**Opdrachten**.
(a) Beantwoord alstublieft de volgende vragen over de tekst over Mengelberg hieronder:
(i) Met wie word je volgens de verteller gauw gewoon musici onder elkaar?
(ii) Wat deed Mengelberg anders altijd in de pauze?
(iii) Wie kwam zich na een tijdje in de stemkamer presenteren?
(b) Vat de tekst over Mengelberg hieronder samen in twee zinnen.

**Tekstfragment**.
******************************

| |
| |
| |
Mengelberg's vriend
‘Met iemand als Van Beinum word je gauw gewoon musici onder mekaar die onmiddellijk helpen, wanneer er wat valt bij te verdienen. Maar met Mengelberg niet.
Ik had toen juist dat sextet gevormd uit collega's van het orkest, en Mengelberg zei: ‘Wacht even, ik zal jou aan een mooie schnabbel helpen!’ Hij liep met ons mee naar de stemkamer, hoewel hij anders in de pauze steeds een bad ging nemen. Na een tijdje kwam de kolonel Hodenpijl zich presenteren, die de man was van de kamermuziek in Den Haag, en daarom altijd bij ons binnen mocht, om wat te zeggen van de uitvoering.

******************************

**Gegevens**.

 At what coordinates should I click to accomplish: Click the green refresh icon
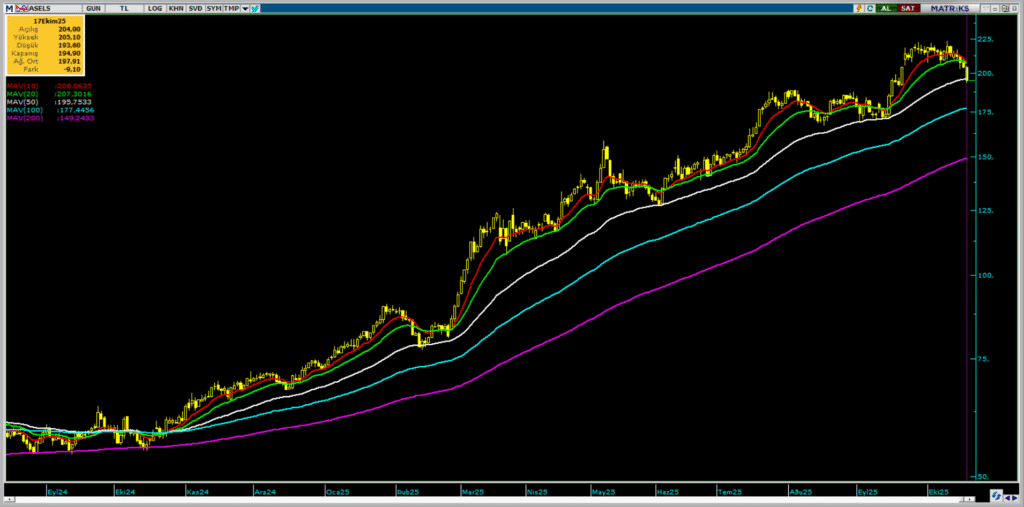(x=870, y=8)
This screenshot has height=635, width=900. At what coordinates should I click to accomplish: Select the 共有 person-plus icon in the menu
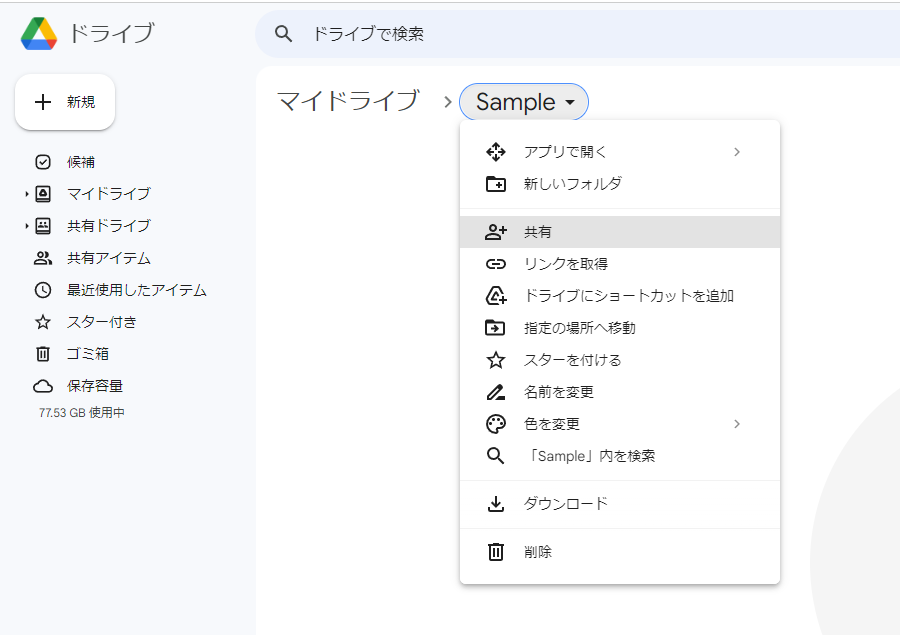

******************************

**Uitwerkingen**.
(a)
(i) Met iemand als Van Beinum.
(ii) Hij ging dan steeds een bad nemen.
(iii) Kolonel Hodenpijl, de man van de kamermuziek in Den Haag.

(b) Volgens de verteller word je met iemand als Van Beinum gauw gewoon musici onder elkaar die meteen helpen als er wat te verdienen valt, maar met Mengelberg niet. Toen de verteller een sextet had gevormd uit collega's van het orkest, zei Mengelberg dat hij hem aan een mooie schnabbel zou helpen en liep hij mee naar de stemkamer, waar na een tijdje kolonel Hodenpijl zich kwam presenteren.